Some authors believe that primary closure of the bile duct perforation can be performed if the facility of intraoperative cholangiogram is available and there is no distal obstruction; however, a biliary enteric anastomosis is required to avoid portal hypertension and biliary cirrhosis if there is distal obstruction like stricture or atresia [3, 23]. Spigland et al. also suggested only external drainage for biliary perforation without ductal abnormalities but added that cholecystostomy may help in healing of duct perforation and also guide when to remove peritoneal drain [24]. Gurusamy et al. published a review study in 2007 and suggested that primary closure of choledochotomy is as effective as closure over T-tube in open exploration of the bile duct; another review published by the same author in 2013 suggested that choledochotomy closure over T-tube in open exploration of bile duct increases operative time and hospital stay without any benefit.
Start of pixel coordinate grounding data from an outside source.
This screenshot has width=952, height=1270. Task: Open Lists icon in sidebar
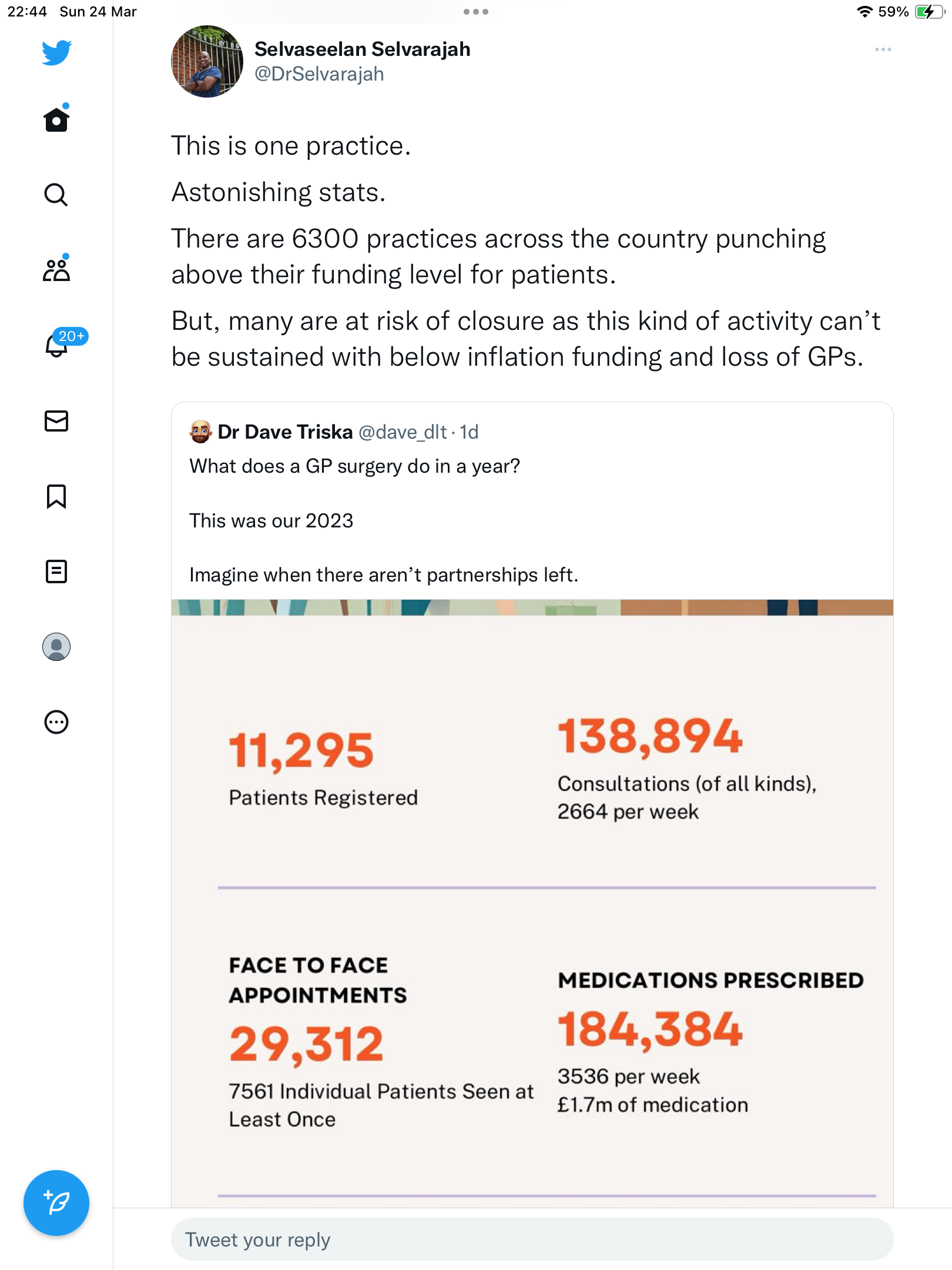coord(56,572)
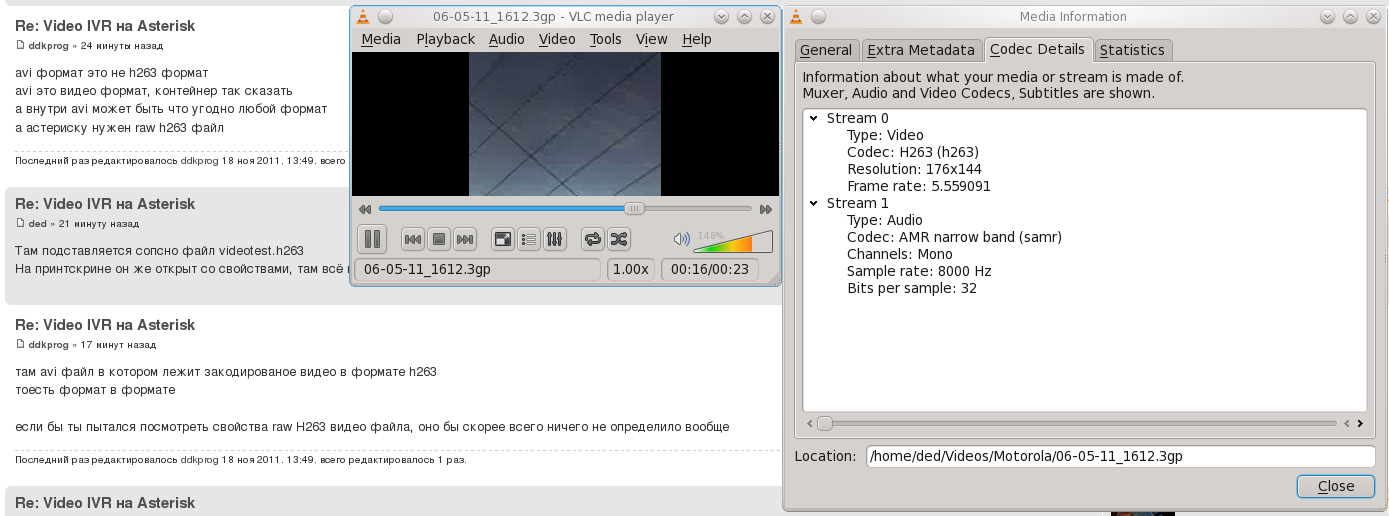Switch to the Statistics tab
The height and width of the screenshot is (516, 1389).
pos(1132,50)
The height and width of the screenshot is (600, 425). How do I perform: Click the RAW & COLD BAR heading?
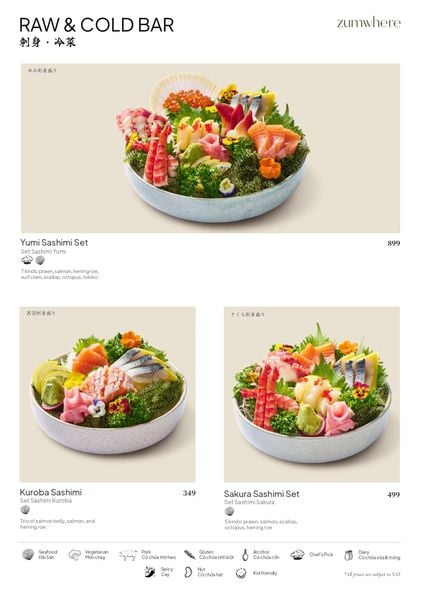coord(96,25)
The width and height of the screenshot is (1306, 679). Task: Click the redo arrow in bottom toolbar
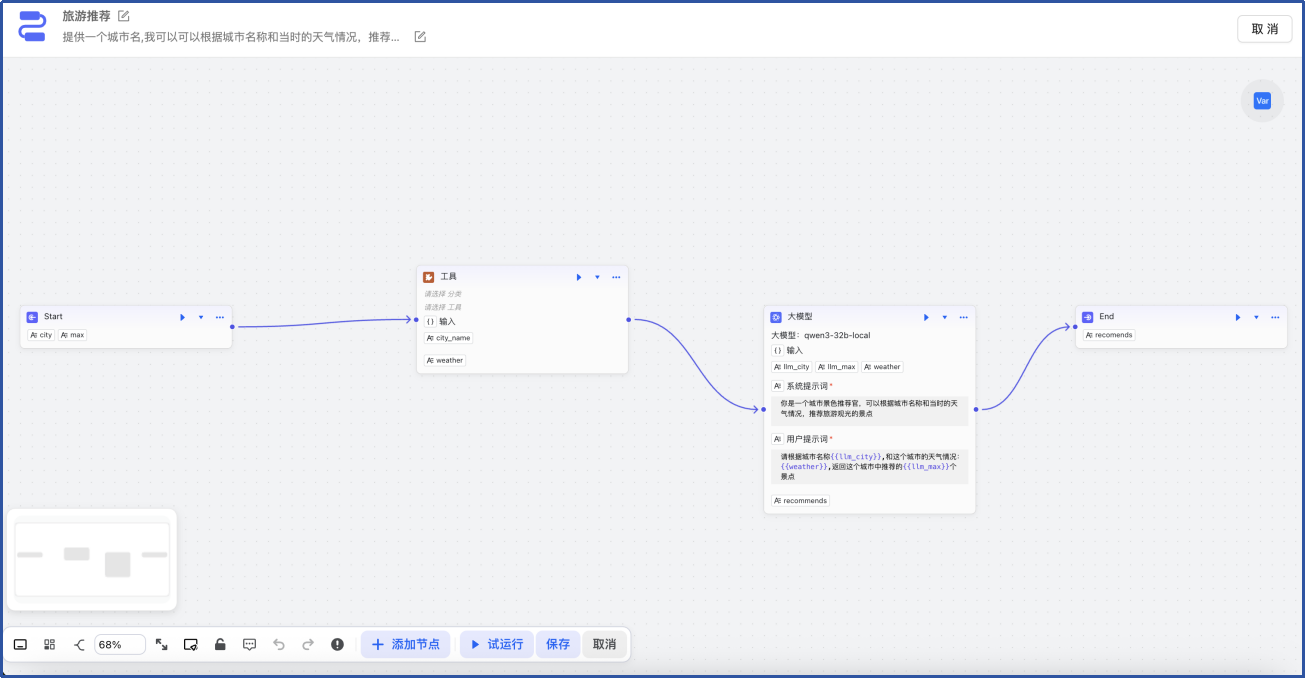point(308,645)
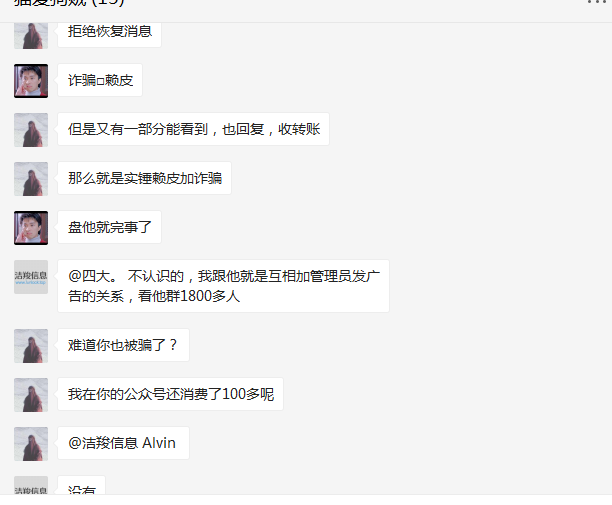612x505 pixels.
Task: Click the @洁羧信息 Alvin mention message
Action: tap(123, 443)
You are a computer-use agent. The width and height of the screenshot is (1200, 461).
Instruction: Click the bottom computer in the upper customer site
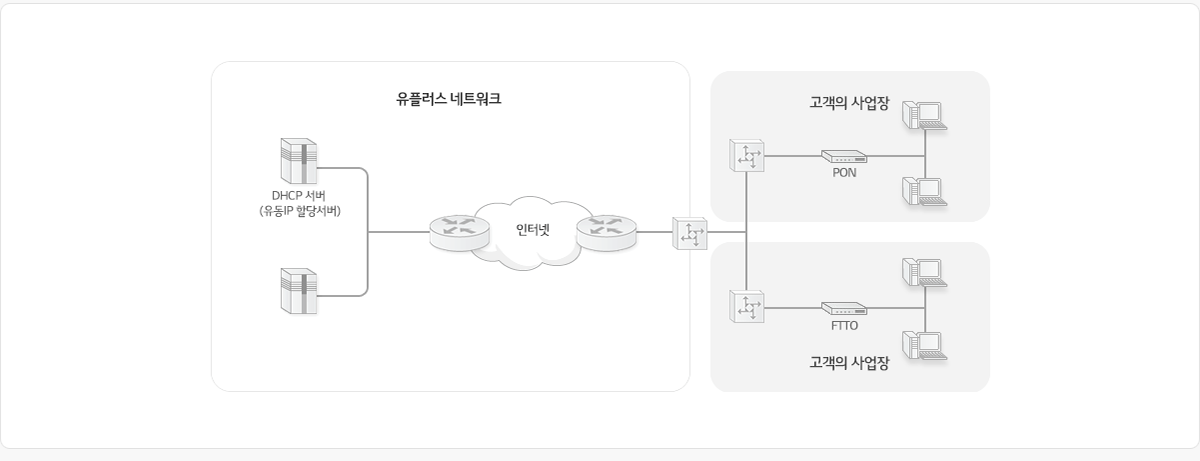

They believed that routine T-tube drainage for CBD stones should be avoided because there is no justification for its use based on current available evidence. They also suggested that T-tube drainage in laparoscopic exploration of CBD also increases surgery time and post-operative hospital stay without significant difference in morbidity than primary closure without stent [25]. Simple T-tube peritoneal drainage is also acceptable even in the presence of distal obstruction when the exploration of porta hepatis is very risky in inflamed conditions, which may worsen the scenario. This mini surgery is less morbid and has good chances of healing. At the minimum, it will stabilize the patient for second surgery if the condition has not cured [23]. We recommend the use of peritoneal drainage and percutaneous cholecystostomy in cases where porta hepatis exploration is not feasible for any reason even if distal obstruction is present. Roux-en-Y bilioenterostomy was performed previously for biliary perforation but is now limited to untreatable distal obstruction, persistent biliocutaneous fistulae, or biliary leakage and CBD perforation associated with choledochal cysts [21]. If cholangiogram is not available, then the patient may be best managed by closure over the T- tube and cholecystectomy as in our case [3, 18, 23].

Spontaneous bile duct perforation is very rare in adults and even rarer during pregnancy. A preoperative diagnosis is hard to make because of its rarity and similar presentation with many other diseases. Physicians (especially surgeons) should be aware of this condition and must consider it a cause of peritonitis on differential diagnosis. It is best to strongly suspect patients presented with peritonitis in pregnancy or in early post-partum period with bilious peritoneal tap, without pneumoperitoneum, and no apparent cause for peritonitis. Peritoneal tap bilirubin concentration and its ratio with serum bilirubin are very helpful in diagnosis. The purpose of the management is to halt the catastrophic event, treat, and then remove the cause and source of perforation whenever possible. One should ultimately decompress the biliary tree. Simple peritoneal drainage can be done in patients unfit for porta hepatis exploration followed by another surgery after stabilization.